For the cost conscious, home-sharing sites such as Airbnb have lowered the barrier of entry to the hotel business.

“It’s wonderful because money [doesn’t have to change hands] and the insurance is built in,” says restaurateur Aoibheann McNamara, who rents out a riverside townhouse that she owns to guests of her bohemian restaurant Arb Bia at Nimmos near the Spanish Arch in Galway, Ireland. She calls the rooms, which are filled with natural light and decorated with Marrakesh rugs, “an extension of the Arb Bia experience. You go there for breakfast, go back to the room, then there again for dinner at night. It’s a circle.”

Airbnb is especially useful in emerging or resurgent destinations such as the Catskills, which is still known for its Borscht Belt accommodations. Tiny Bovina’s Brushland Eating House and Bloomville’s Table on Ten, a café with guinea hen bone broth and pies imported from Brooklyn’s Four & Twenty Blackbirds, converted spare rooms upstairs into Kinkfolk-attired hollows for New York’s weekend refugees.

But they may not be able to resist the lure of building their own accommodations much longer. Dinner for two at Brae in Birregurra runs $394 with beverage pairings. The rooms, which made their debut in February, average $335 a night, bringing the total with dinner and beverage pairings to $728. Weekends sell out six months in advance, “as soon as they’re available for booking,” Bagnato says.

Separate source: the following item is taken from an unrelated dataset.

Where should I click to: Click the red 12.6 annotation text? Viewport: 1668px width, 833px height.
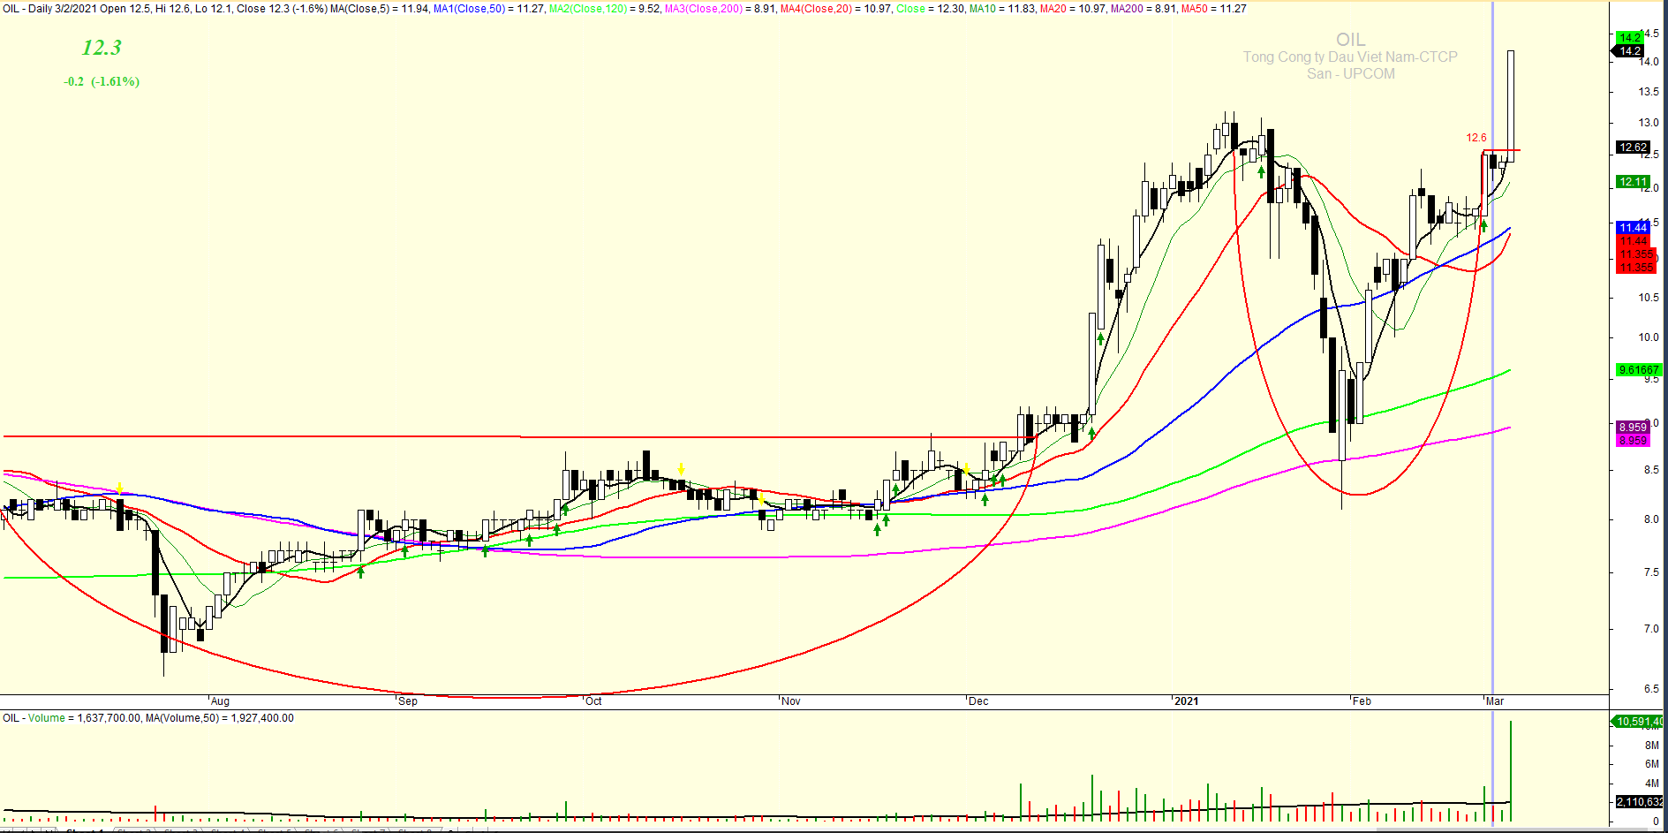(1476, 138)
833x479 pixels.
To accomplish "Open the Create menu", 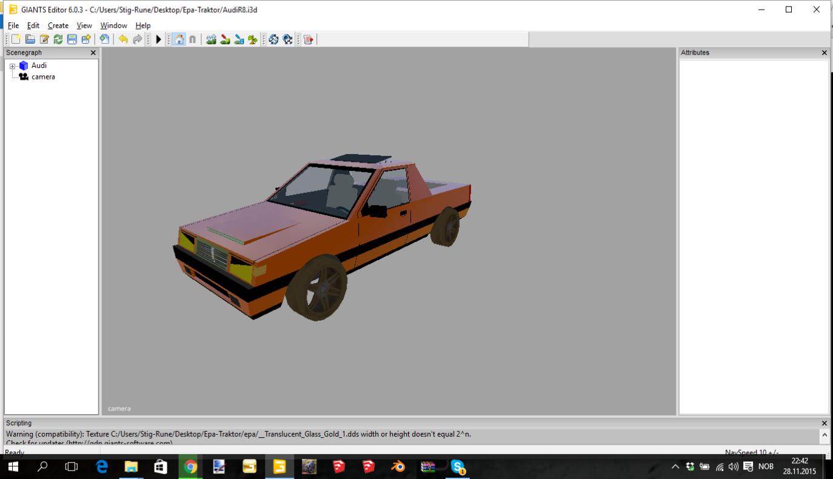I will point(58,25).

And the Talpa, Texas-based Williamson calls the minimalist bungalows attached to Rancho Loma “the smartest thing we ever did. We built five rooms, but in hindsight should have built twice that many.”

Below, our guide to the new era in destination dining.

Brae

Address: 4285 Cape Otway Road, Birregurra, Victoria, Australia Six king rooms with heated floors, in-room cocktail bars, record players, skylights.From $351 to $540 per night, breakfast included; dinner for two from $528 with beverage pairings.

Other Activities: Explore the 30-acre farm (Hunter gumboots and fleece liners provided in each room); drive the Great Ocean Road; see koalas at Great Otway National Park.

Rancho Loma

Address: 2969 County Road 422, Talpa, TexasFour queen rooms and one king room with Frette linens, sliding glass doors, Nespresso machines, bleached steer skulls, pool.From $190 to $240 per night, breakfast included; dinner for two from $260 with beverage pairings.

Other Activities: Watch for thunderstorms on the communal deck; hunt Eames chairs at midcentury furniture store Bonneville.

Table on Ten

Address: 52030 Main Street, Bloomville, N.Y. Two queen rooms and one king room above the café, plus a self-contained two-bedroom “Studio on the Hill” on 23 quiet acres eight minutes away, with Persian rugs, cast-iron tubs, wood-burning stoves, vintage vinyl, MUJI sheets.From $115 to $190 per night; dinner for two (Friday and Saturday only) from $60 with drinks.

Other Activities: Solve yellowed whodunits at Mysteries & More bookstore; taste the Champagne Saison at Noble Shepherd Craft Brewery; stock up on edible souvenirs at Lucky Dog Farm Store.

Hotel Covell

Address: 4626 Hollywood Boulevard, Los AngelesFour king rooms and a two-bedroom suite with midcentury furniture, kitchenettes with SMEG fridges, Hollywood Hills views.From $295 to $695 per night; wine for two from $50.

Other Activities: Bike the Silver Lake Reservoir; tour Frank Lloyd Wright’s Hollyhock House at Barnsdall Art Park.

 Ard Bia at Nimmos (pictured)Address: Spanish Arch, Long Walk, Galway, Ireland. A one-bedroom townhouse, Nordic minimalism, roof garden, flea market trinkets, design books, no Wi-Fi.From $107 to $204 per night, breakfast included; dinner for two $150 with drinks.

Other Activities: Picnic on South Park’s stony shoreline; have a cocktail at the Universal; check out the McNamara's line capes and blankets at Tweed Project.

Brushland Eating House

Address: 1927 Country Highway 6, Bovina Center, N.Y.Two two-bedrooms with hardwood floors, butcher-block countertops, beam ceilings, board games.$135 per night; dinner for two from $100 with drinks.

Other Activities: Hike the Shavertown Trail; ski Plattekill Mountain; try the latest brew at Wayside Cider’s new taproom.